## Data provided

_ _ _

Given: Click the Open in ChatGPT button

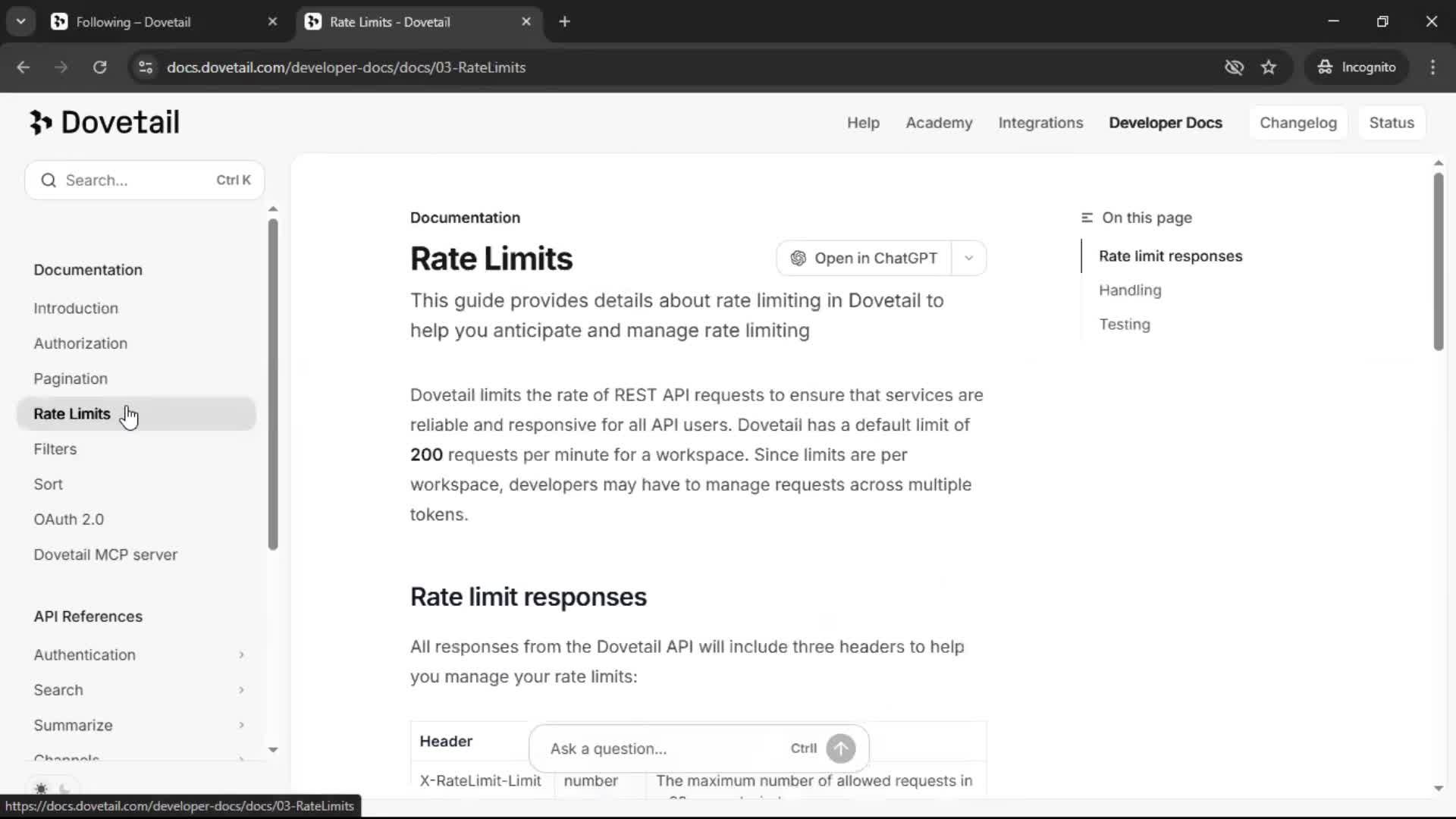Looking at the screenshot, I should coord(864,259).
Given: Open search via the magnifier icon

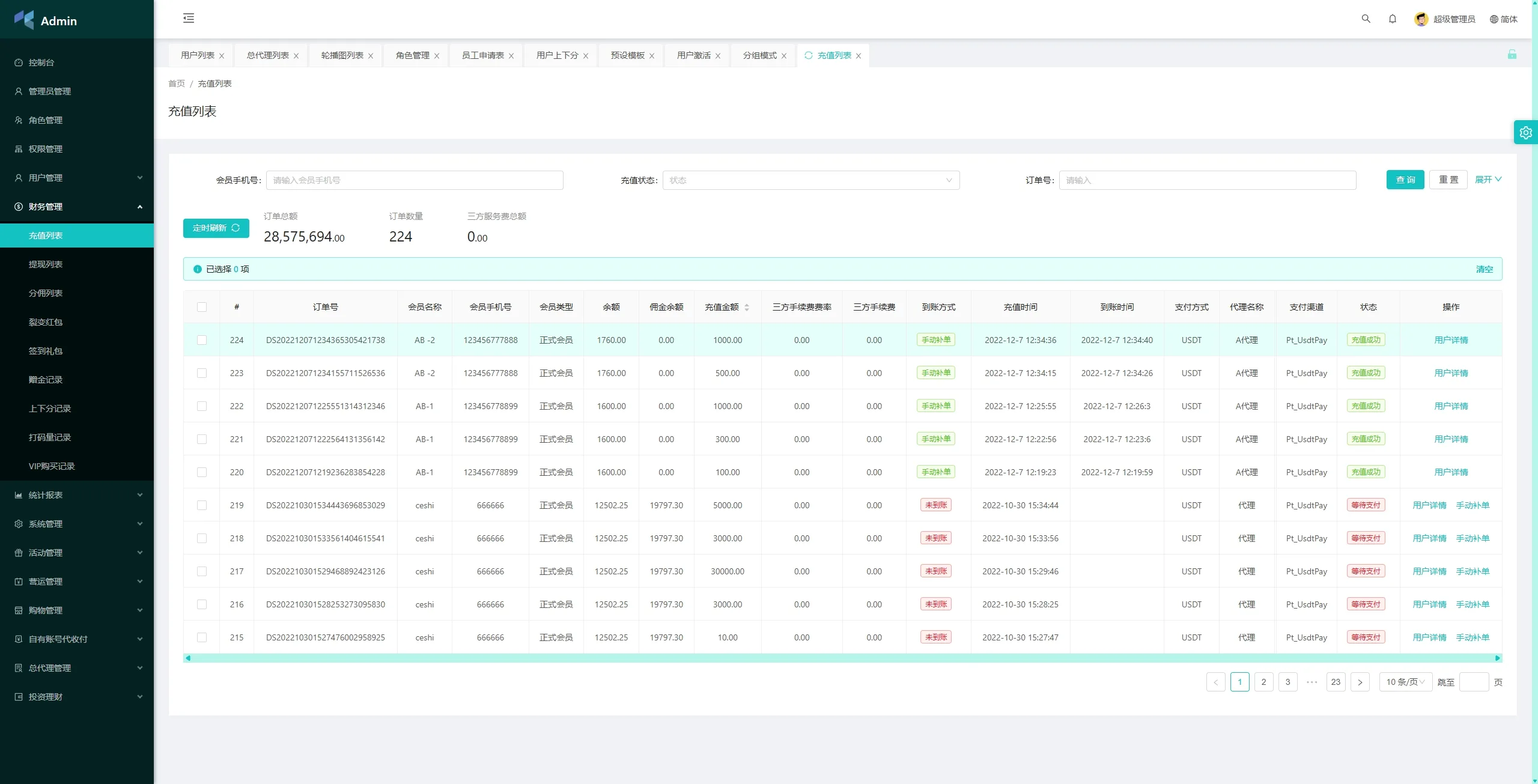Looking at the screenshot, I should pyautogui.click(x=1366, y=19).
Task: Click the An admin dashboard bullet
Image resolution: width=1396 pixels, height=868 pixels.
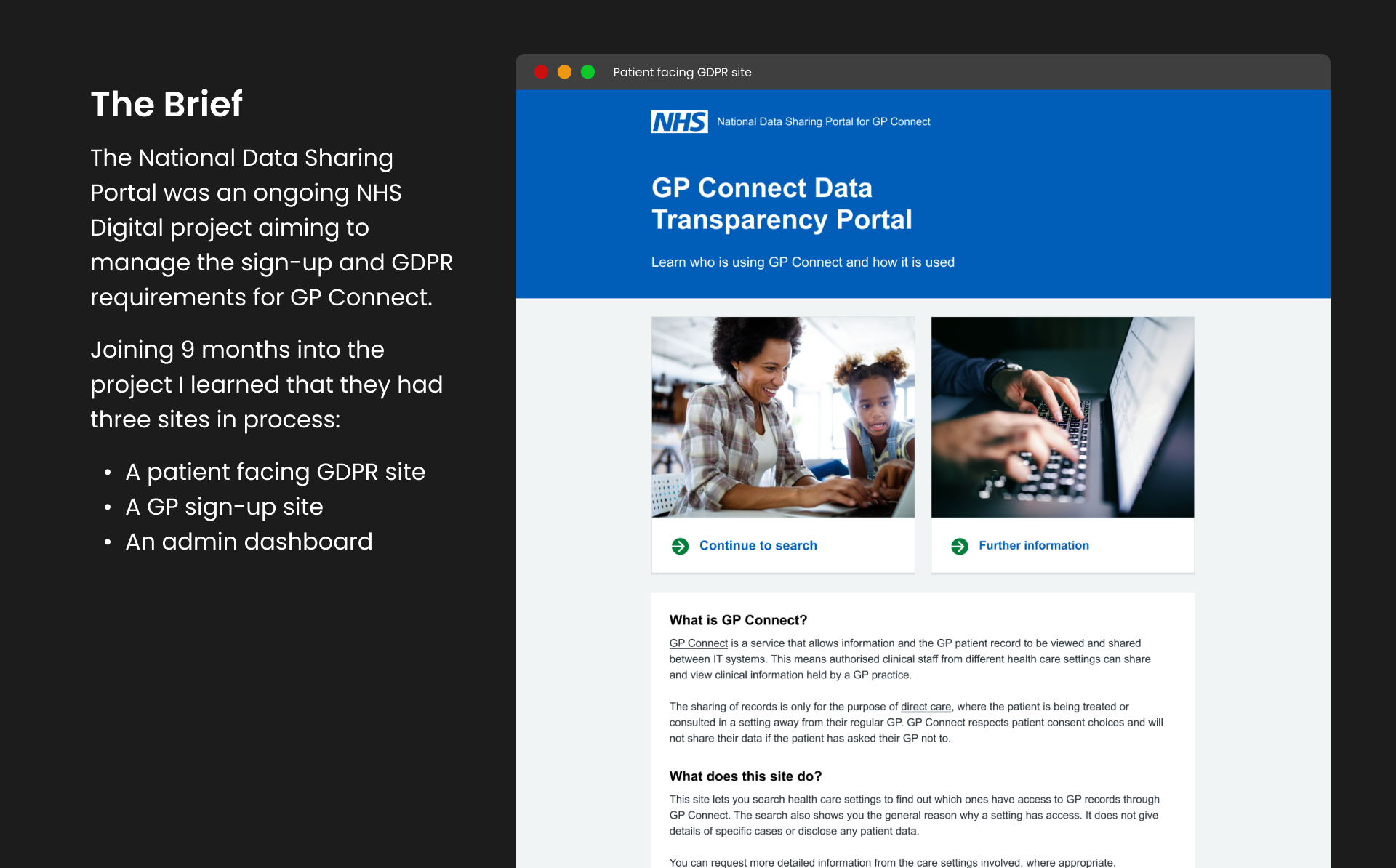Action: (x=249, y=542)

_ _ _

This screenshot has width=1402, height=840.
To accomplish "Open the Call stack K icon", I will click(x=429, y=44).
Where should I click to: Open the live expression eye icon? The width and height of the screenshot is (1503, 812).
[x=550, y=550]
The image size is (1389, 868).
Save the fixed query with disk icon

_ _ _

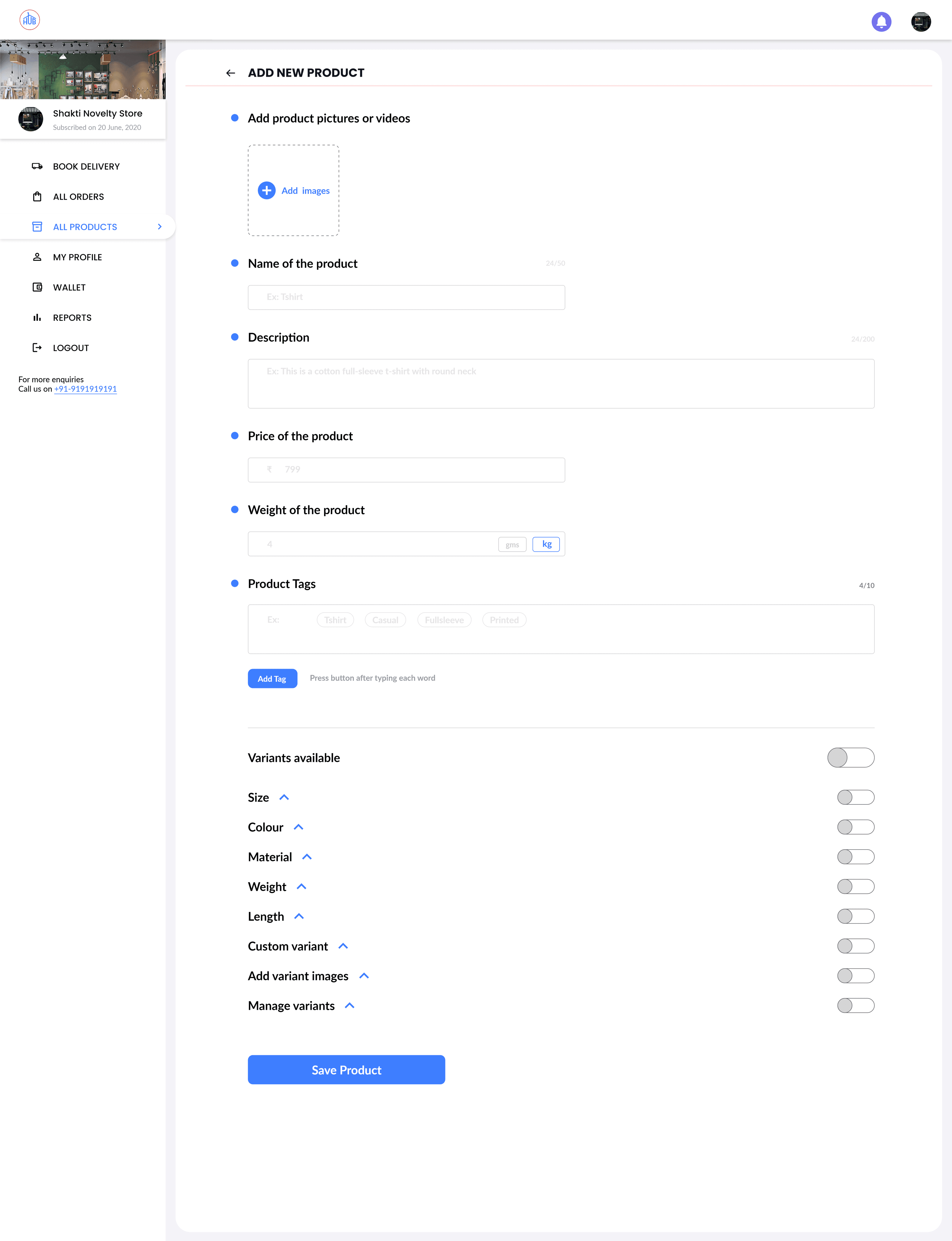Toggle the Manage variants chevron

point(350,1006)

_ _ _

In the material above, locate the line containing "The image size is (1389, 868)." and the line containing "Save the fixed query with disk icon". Transcribe exactly those two lines and every line between them, and nothing more.

The image size is (1389, 868).
Save the fixed query with disk icon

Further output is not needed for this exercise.